Apesar da ausência de vendas oficiais, é possível ter um Tesla no Brasil via importação independente, processo que envolve custos elevados, burocracia e desafios de manutenção.
Mesmo sem a presença oficial da Tesla no mercado brasileiro, é possível ver modelos da marca, como a Cybertruck, circulando no país. Isso ocorre por meio da importação independente, um processo legal, mas complexo e oneroso, que permite a pessoas físicas e jurídicas trazerem veículos para uso próprio. A burocracia é extensa, exigindo que o carro seja considerado 'novo' (com até 300 km rodados) e obtenha aprovações de órgãos como Ibama e Denatran, além de compatibilidade com a renda do importador.
Os custos são um fator determinante, com impostos de importação, IPI e ICMS, somados ao transporte, podendo dobrar o valor original do veículo.

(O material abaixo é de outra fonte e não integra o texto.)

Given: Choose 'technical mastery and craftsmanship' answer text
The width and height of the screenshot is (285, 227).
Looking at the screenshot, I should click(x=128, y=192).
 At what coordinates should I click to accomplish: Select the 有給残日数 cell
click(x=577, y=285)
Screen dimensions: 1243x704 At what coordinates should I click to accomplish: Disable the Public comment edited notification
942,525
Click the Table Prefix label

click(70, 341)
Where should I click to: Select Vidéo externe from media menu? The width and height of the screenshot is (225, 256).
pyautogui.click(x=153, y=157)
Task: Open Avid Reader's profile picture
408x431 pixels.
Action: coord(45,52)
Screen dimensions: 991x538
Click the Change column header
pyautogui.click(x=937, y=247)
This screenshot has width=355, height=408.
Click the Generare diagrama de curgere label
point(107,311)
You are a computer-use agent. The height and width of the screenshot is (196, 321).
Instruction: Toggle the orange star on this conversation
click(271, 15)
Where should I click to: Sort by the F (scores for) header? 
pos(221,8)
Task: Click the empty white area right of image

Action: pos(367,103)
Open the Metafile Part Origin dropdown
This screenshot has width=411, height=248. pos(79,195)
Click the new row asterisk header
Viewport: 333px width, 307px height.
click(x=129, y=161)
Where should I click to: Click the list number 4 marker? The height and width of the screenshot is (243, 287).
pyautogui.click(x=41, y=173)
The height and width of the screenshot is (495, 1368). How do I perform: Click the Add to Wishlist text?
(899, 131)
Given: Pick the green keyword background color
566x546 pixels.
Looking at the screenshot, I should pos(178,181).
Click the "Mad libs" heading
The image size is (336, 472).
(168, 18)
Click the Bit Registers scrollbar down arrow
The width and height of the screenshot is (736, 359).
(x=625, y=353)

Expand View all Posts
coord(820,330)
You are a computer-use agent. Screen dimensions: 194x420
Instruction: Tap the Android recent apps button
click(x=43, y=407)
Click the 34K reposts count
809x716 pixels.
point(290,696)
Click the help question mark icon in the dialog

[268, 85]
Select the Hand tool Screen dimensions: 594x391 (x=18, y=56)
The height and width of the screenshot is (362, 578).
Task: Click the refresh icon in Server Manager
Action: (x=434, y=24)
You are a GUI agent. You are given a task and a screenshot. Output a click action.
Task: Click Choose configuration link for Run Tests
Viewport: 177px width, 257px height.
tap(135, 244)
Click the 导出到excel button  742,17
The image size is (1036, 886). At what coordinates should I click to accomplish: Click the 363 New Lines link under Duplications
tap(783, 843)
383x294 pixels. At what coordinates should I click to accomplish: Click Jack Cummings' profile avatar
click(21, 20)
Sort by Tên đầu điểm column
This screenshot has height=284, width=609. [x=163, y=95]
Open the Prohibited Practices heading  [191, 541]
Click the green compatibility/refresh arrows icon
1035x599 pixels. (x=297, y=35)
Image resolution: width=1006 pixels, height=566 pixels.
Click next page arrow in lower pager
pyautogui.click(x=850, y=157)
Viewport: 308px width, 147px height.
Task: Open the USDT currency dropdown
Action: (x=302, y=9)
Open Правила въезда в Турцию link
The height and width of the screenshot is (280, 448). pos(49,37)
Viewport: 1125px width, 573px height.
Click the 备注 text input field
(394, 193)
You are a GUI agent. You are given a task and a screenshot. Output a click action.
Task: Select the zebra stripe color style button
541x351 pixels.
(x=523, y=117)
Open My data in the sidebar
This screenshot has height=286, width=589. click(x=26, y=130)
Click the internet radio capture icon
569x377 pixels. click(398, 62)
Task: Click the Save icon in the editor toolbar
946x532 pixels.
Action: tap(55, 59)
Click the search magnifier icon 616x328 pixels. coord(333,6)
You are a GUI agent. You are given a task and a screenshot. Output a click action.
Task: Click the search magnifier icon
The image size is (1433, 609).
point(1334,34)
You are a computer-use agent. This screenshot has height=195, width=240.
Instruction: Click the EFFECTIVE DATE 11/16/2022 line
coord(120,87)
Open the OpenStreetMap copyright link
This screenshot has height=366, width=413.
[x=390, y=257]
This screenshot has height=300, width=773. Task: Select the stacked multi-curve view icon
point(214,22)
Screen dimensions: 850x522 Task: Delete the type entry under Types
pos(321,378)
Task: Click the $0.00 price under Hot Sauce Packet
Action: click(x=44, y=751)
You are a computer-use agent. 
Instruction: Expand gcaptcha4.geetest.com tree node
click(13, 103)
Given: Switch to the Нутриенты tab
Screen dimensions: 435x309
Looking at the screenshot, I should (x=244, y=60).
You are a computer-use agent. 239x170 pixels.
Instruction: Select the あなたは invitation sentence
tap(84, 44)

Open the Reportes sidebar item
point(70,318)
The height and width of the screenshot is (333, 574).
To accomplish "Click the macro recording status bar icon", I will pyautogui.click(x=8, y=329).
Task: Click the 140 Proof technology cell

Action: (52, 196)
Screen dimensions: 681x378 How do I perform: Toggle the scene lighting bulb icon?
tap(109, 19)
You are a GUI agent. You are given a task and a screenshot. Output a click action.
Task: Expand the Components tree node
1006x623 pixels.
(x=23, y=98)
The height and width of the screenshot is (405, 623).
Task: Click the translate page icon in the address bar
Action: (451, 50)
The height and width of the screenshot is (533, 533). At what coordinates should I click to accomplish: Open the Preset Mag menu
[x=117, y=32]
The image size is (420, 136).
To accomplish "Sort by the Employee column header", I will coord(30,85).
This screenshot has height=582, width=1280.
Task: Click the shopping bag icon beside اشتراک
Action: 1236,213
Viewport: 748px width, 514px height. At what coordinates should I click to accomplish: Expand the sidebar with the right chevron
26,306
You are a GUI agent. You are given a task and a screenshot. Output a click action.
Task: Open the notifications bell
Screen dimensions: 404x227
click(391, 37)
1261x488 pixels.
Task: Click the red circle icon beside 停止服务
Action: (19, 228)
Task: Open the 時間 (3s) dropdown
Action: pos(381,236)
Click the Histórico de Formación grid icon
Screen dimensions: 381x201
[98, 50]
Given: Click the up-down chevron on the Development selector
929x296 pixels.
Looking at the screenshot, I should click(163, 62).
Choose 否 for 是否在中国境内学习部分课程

Além disso, a manutenção e a garantia representam grandes desafios, já que as fabricantes não têm obrigação de oferecer suporte para carros importados de forma não oficial. O combustível brasileiro, com 30% de etanol, e as condições das estradas também podem afetar veículos não adaptados. Essa modalidade é geralmente procurada por consumidores que buscam exclusividade em modelos de luxo não disponíveis no mercado nacional.